WHAT THE EXERCISE ASKS: Instruction for the listing below: copy exactly, and only, the lines from the one holding "Open the Inserzioni settings row" through its last line, omitting any picture.
+++ TASK INPUTS +++
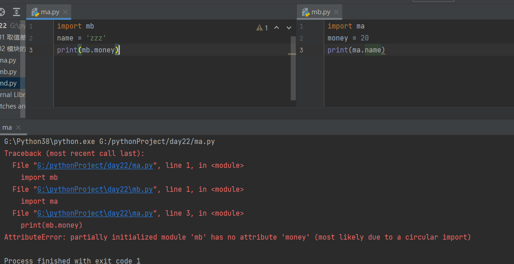This screenshot has height=264, width=514.
Task: Click the locate-file target icon in Project panel
Action: click(x=3, y=12)
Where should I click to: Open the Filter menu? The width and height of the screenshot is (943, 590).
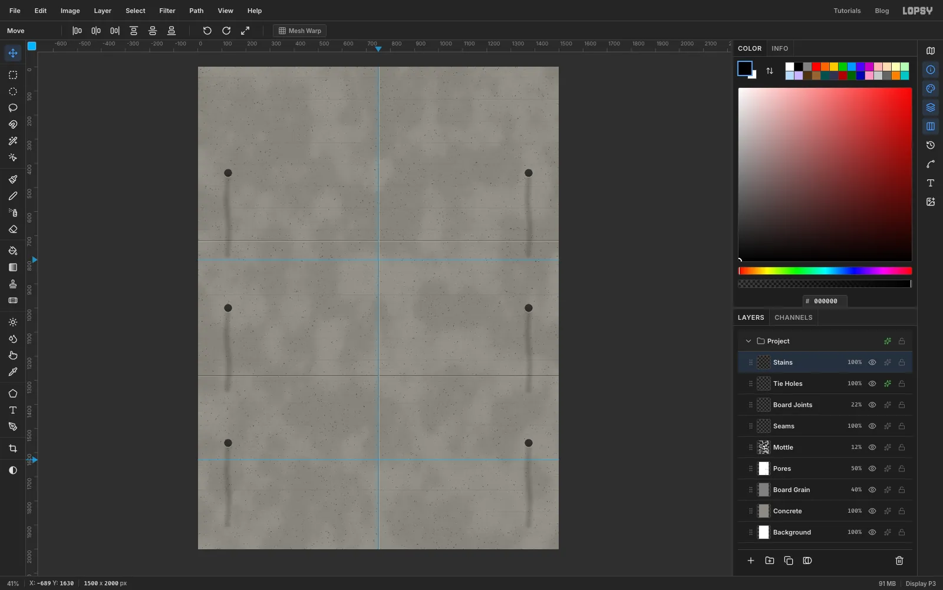[x=167, y=11]
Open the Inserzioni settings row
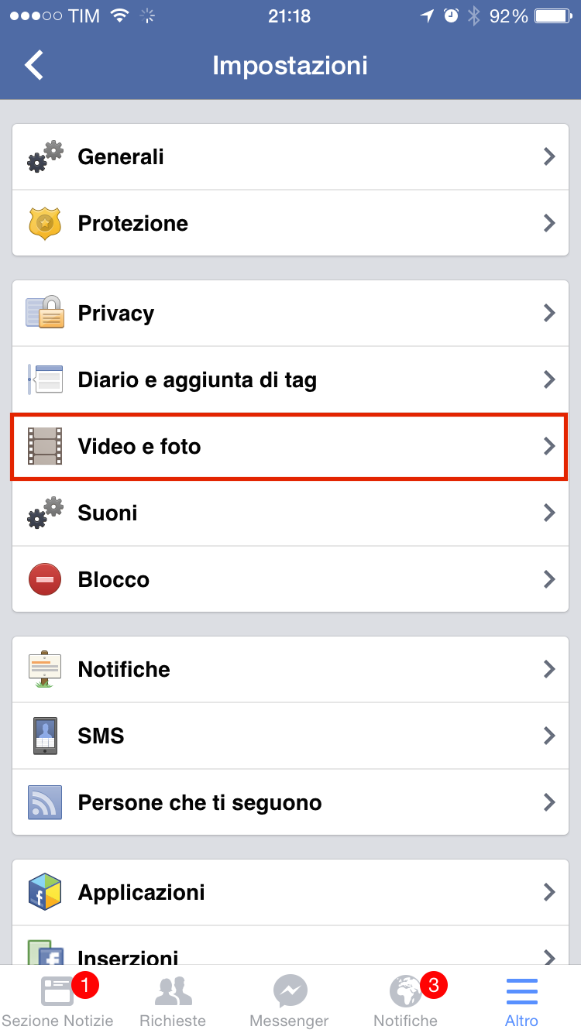 [x=291, y=945]
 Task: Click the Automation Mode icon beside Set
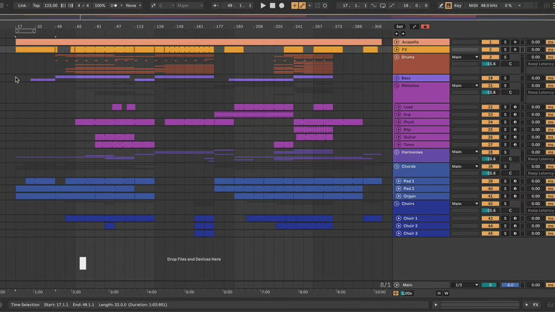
+++
SOLUTION BELOW:
Open the Inserzioni settings row
 [x=291, y=945]
 Task: Click the Automation Mode icon beside Set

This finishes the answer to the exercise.